Akibat tidak tercapainya kesepakatan dan adanya dugaan intimidasi, proses mediasi pun batal. Enam korban, yakni Rohman, Rois, H. Yelis, Jumadi, H. Faat, dan H. Joni, akhirnya memutuskan untuk membawa perkara ini ke tingkat yang lebih tinggi.
Langkah Tegas: Laporkan ke Polda Jatim
Kekecewaan terhadap lambannya penanganan kasus, terutama terhadap pihak yang diduga penadah, membuat para korban akan melaporkan ulang kasus ini ke Polda Jawa Timur. Harapan mereka, agar proses hukum bisa berjalan lebih adil, transparan, dan menyeluruh.
“Selama ini Fauzen masih bebas.

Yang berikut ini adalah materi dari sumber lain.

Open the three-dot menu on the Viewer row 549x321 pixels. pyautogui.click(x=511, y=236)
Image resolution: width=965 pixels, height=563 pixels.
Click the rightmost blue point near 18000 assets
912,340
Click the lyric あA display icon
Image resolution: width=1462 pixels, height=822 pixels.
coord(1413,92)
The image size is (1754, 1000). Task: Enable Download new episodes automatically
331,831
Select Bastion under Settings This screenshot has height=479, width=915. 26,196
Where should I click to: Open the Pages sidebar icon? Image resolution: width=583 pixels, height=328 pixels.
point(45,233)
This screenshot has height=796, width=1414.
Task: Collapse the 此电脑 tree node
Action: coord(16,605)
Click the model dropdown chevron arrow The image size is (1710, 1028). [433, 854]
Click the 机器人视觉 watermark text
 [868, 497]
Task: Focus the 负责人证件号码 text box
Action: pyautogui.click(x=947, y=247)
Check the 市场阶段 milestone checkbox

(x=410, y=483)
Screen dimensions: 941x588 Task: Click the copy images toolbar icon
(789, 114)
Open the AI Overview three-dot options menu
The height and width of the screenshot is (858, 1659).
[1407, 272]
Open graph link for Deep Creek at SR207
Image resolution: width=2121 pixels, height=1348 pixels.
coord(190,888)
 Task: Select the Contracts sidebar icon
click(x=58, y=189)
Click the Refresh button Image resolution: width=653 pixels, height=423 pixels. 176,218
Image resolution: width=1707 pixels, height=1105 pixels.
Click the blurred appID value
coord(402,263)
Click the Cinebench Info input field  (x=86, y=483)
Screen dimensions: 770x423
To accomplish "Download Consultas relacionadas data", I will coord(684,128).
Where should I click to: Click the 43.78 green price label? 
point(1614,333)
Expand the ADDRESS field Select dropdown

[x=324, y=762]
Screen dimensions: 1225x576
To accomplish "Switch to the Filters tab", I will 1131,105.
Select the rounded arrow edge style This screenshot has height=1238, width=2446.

Padahal keterlibatannya sudah disebut oleh tersangka utama, dan itu juga tercatat dalam BAP. Tapi sampai sekarang belum ditangkap, seakan tak terjadi apa-apa,” tutur Rois dengan nada kesal.
Pihak korban menilai penanganan di tingkat Polsek terlalu banyak kejanggalan, mulai dari mediasi tidak proporsional, dugaan pemotongan ganti rugi, hingga terkesan ada perlindungan terhadap pihak yang mestinya juga jadi tersangka.
“Kami berharap Kapolda Jatim bisa turun tangan langsung, menangkap penadah dan menindak aparat jika terbukti tidak netral. Ini bukan sekadar soal kerugian, ini soal keadilan hukum yang harus ditegakkan,” tutup Rohman.
Keadilan Tidak Boleh Tumpul ke Atas
Kasus pencurian ini membuka dugaan bahwa praktik-praktik transaksional dalam proses hukum masih saja terjadi. Jika benar penadah belum ditangkap karena "kedekatan" atau "intervensi tertentu", maka ini menjadi preseden buruk bagi penegakan hukum di tingkat kepolisian sektor.
Integritas hukum diuji, dan publik menanti: apakah penadah benar-benar akan dijerat sesuai hukum, atau justru akan terus dilindungi?
Hingga berita ini diturunkan, pihak Polsek Semampir belum memberikan keterangan resmi atas desakan pelaporan ulang ke Polda Jatim. Redaksi integritasnews.my.id masih berupaya melakukan konfirmasi lanjutan.